La pérdida de los 2,000 millones de dólares es mucho para quien sea, incluso para un banco como JP Morgan que puede triplicarlos en sus ganancias trimestrales.

Los esquemas creativos se supone que deberían ser limitados en Estados Unidos y en el resto del mundo ?a través de las convenciones internacionales.

En México, el grito desde la tribuna del Congreso de ese sensacional orador y pésimo Presidente que fue José López Portillo era: Ya nos saquearon, no nos volverán a saquear . Y ocurrió después de eso una y otra vez más.

Cuando en Estados Unidos la quiebra de Lehman Brothers se convirtió en el clímax de una crisis financiera plagada de abusos y manejos irresponsables desde los bancos más grandes de ese país, el grito desde Washington fue el mismo: nunca más.

El gobierno estadounidense dejó quebrar a uno de los bancos de más tradición en ese país y esa señal de abandono a un jugador extremo de los mercados fue como un disparo a la manada que salió despavorida, ayudando a que la recesión que ya estaba en marcha se ahondara con resultados todavía hoy visibles.

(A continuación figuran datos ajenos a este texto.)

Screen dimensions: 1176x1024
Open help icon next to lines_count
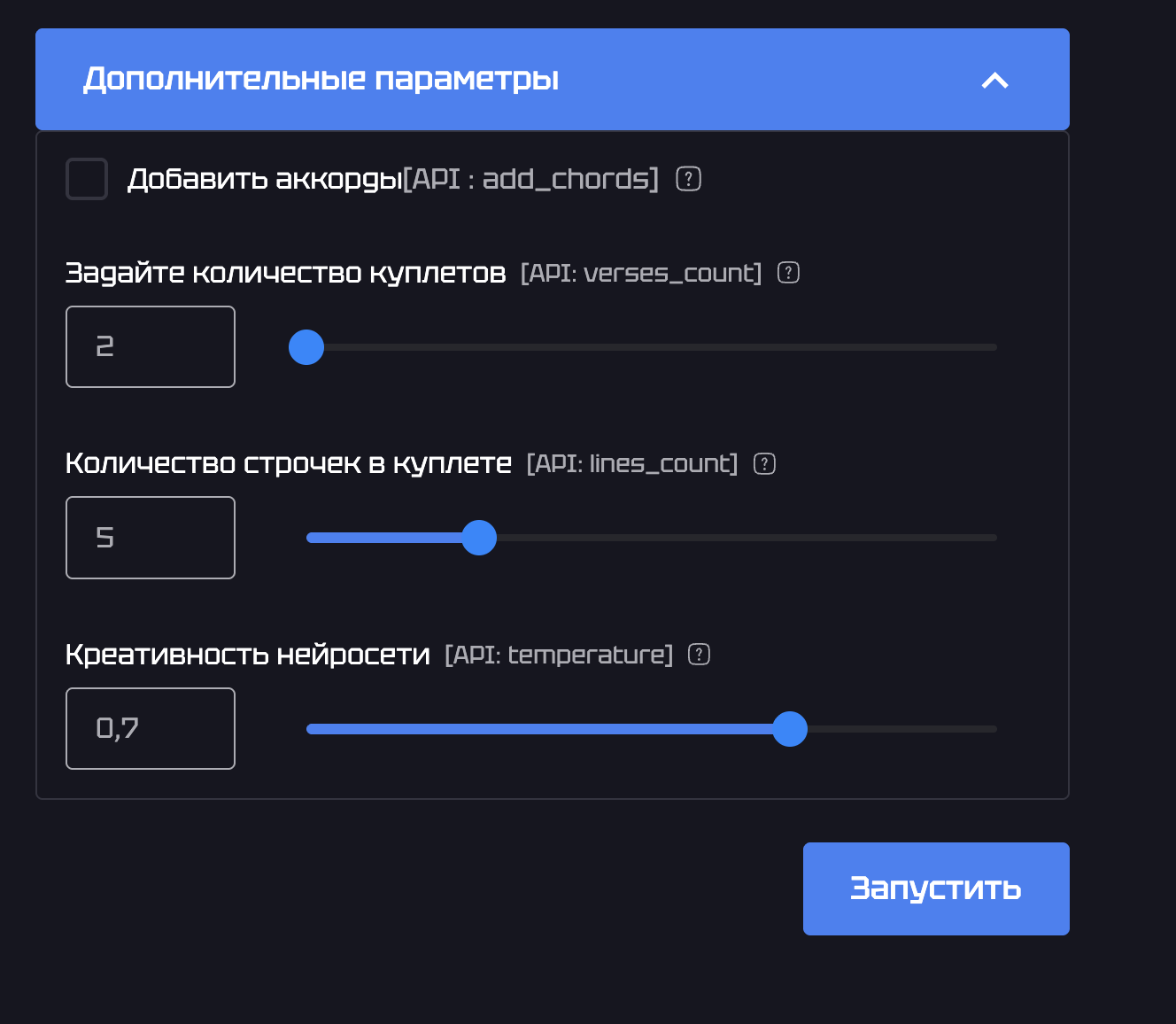point(764,463)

Después de ese error de cálculo, no quedó más remedio que sacar la chequera oficial para iniciar el rescate de cuanta institución financiera presentara problemas y con su quiebra amenazara la estabilidad de todo el sistema financiero.

El país campeón de la economía de mercado se convirtió así en un gobierno interventor y propietario de los intermediarios financieros.

Los billones de dólares salieron a relucir, pero sin convertirse en regalos. No fue ningún Fobaproa donde se inventaran bonos de deuda. No; allá el gobierno tomó como garantía simple y sencillamente las acciones de los bancos.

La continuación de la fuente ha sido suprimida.